ETF Trends
ETF Trends

The Swiss National Bank’s sudden monetary policy shift left many foreign exchange brokers in a bind, weighing on broker-dealers-related exchange traded fund.

The iShares US Broker-Dealers ETF (NYSEArca: IAI), which tracks U.S. investment banks, discount brokerages and stock exchanges, fell 2.0% Friday and declined 6.9% over the past week. IAI is now testing its 200-day simple moving average.
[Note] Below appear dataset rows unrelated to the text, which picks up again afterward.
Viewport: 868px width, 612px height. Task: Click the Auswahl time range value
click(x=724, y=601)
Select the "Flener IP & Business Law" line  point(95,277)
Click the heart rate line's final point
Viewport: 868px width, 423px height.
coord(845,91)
The sudden surge in the Swiss franc currency wiped out many small-scale investors and brokerages that facilitate their bets, with retail broker Alpari UK filing for insolvency Friday and FXCM Inc (NYSE: FXCM) warning that it may be under-capitalized after clients lost $225 million, Reuters reports. [Swissie Surge Felt Across ETF Landscape]

The move “caused by the SNB’s unexpected policy reversal of capping the Swiss franc against the euro has resulted in exceptional volatility and extreme lack of liquidity,” Alpari said in a statement. “This has resulted in the majority of clients sustaining losses which exceeded their account equity. Where a client cannot cover this loss, it is passed on to us. This has forced Alpari (UK) Limited to confirm that it has entered into insolvency.”
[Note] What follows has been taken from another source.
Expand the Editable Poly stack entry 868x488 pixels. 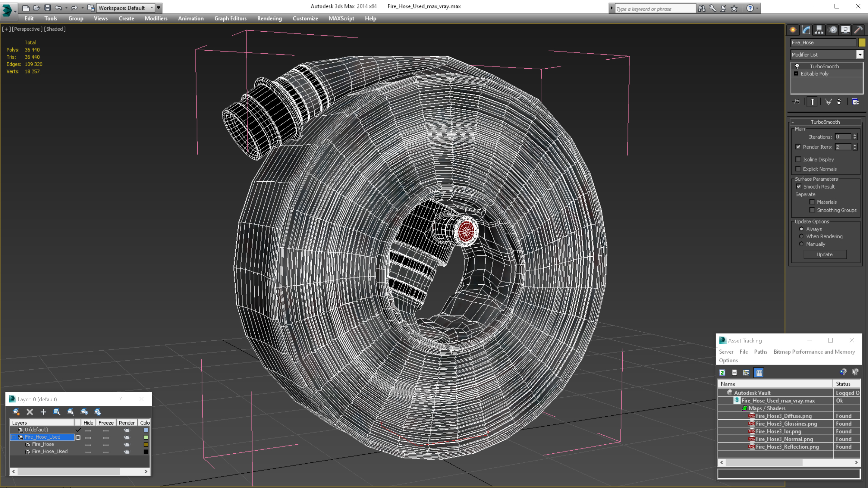pos(796,73)
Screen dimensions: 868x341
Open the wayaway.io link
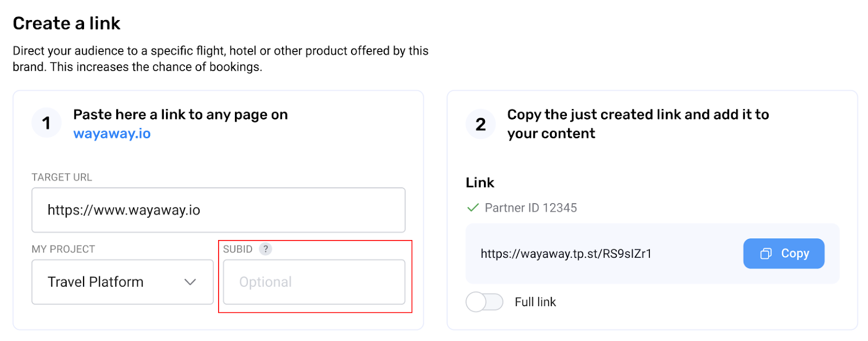(x=112, y=134)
FXCM plunged 88% in premarket trading after stating that its clients’ losses threatened the firm’s capital, reports Katrina Bishop for CNBC. FXCM makes up 2.1% of IAI.

After the tumult, investment bank Jefferies, a subsidiary of Leucadia National (NYSE: LUK), was reportedly in talks for a $300 million rescue of FXCM, reports Johanna Bennett for Barron’s. The PowerShares Global Listed Private Equity Portfolio (NYSEArca: PSP) includes a 3.3% tilt toward LUK.
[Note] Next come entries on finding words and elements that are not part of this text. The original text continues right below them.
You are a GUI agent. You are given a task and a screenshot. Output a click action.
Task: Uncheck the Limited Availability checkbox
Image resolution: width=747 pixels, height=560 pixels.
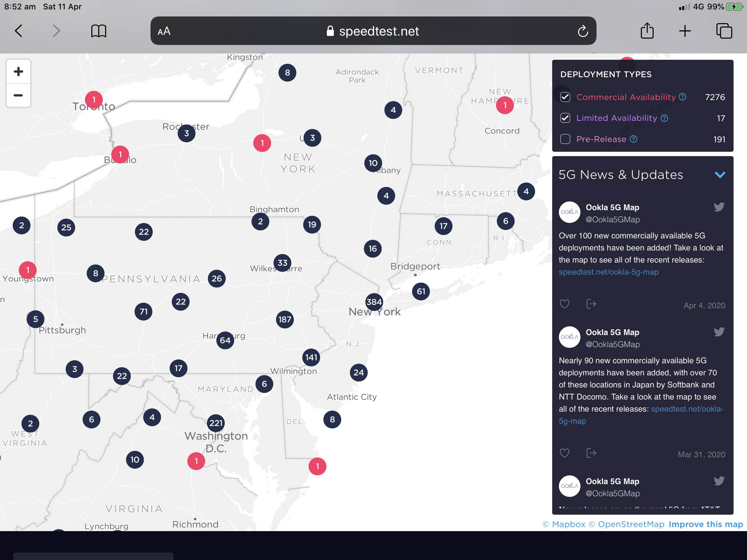click(565, 118)
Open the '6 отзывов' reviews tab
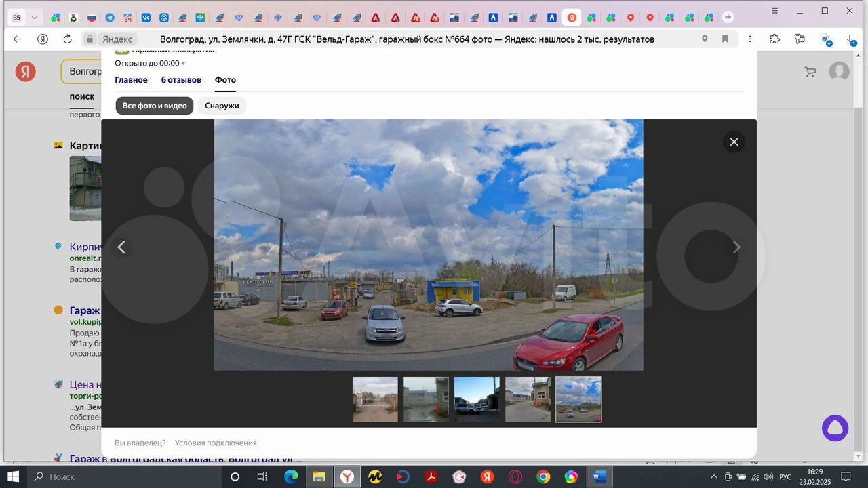 pyautogui.click(x=181, y=80)
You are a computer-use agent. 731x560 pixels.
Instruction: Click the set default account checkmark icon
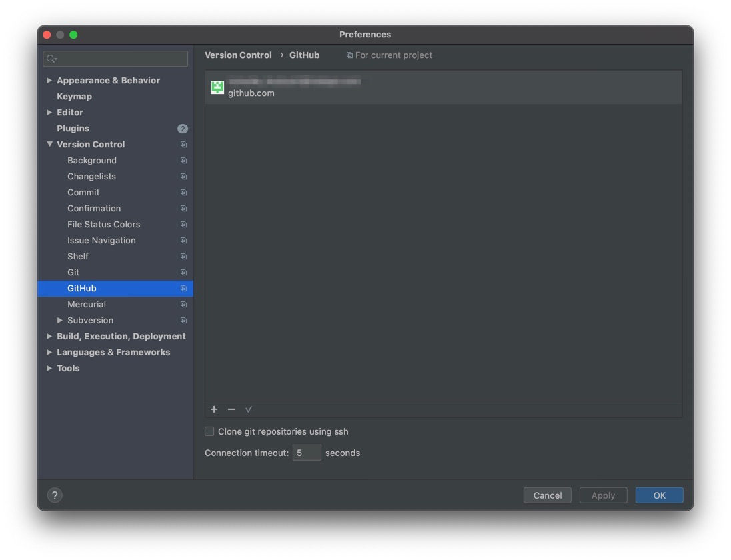click(249, 409)
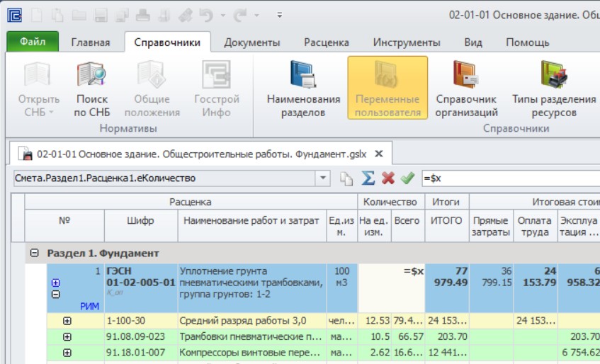Open Наименования разделов reference
Screen dimensions: 600x364
[x=303, y=89]
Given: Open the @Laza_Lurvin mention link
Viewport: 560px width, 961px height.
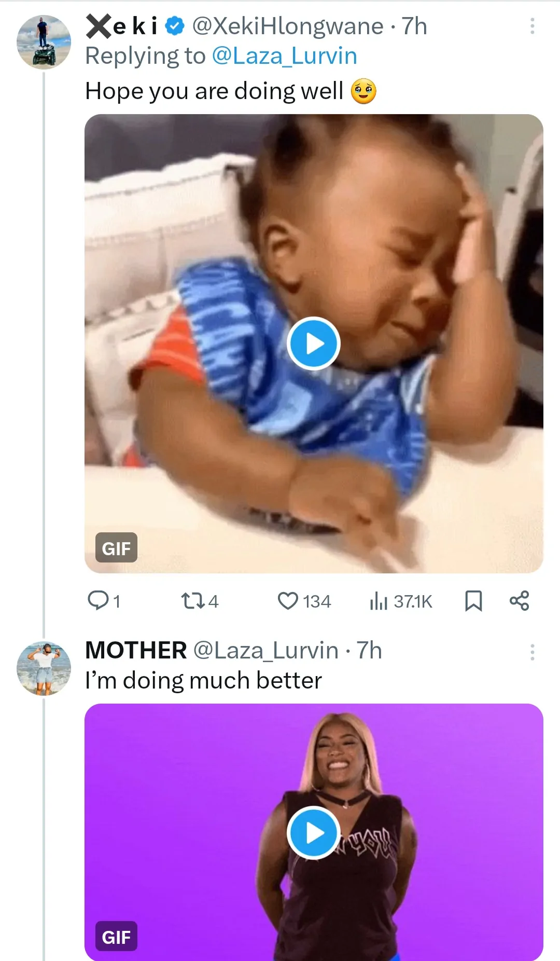Looking at the screenshot, I should pyautogui.click(x=284, y=56).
Citigroup (NYSE: C) also reportedly lost $150 million on Forex trades Thursday due to the Swiss move.

Goldman Sachs (NYSE: GS) was also stopped out of one of its key trading ideas for 2015, selling the Swiss franc against the Swedish krona, the Wall Street Journal reported in November. GS makes up 9.4% of IAI.

Due to the SNB’s long-holding cap against the euro currency, many currency traders have maintained bearish bets on further declines in the franc currency.

“Selling puts or vol on the franc was deemed to be SNB guaranteed money for old rope,” Anthony Peters, a broker at Swiss Investment Corp., said in a note. “There will be some very red faces around as it begins to transpire who should not have been playing that game.”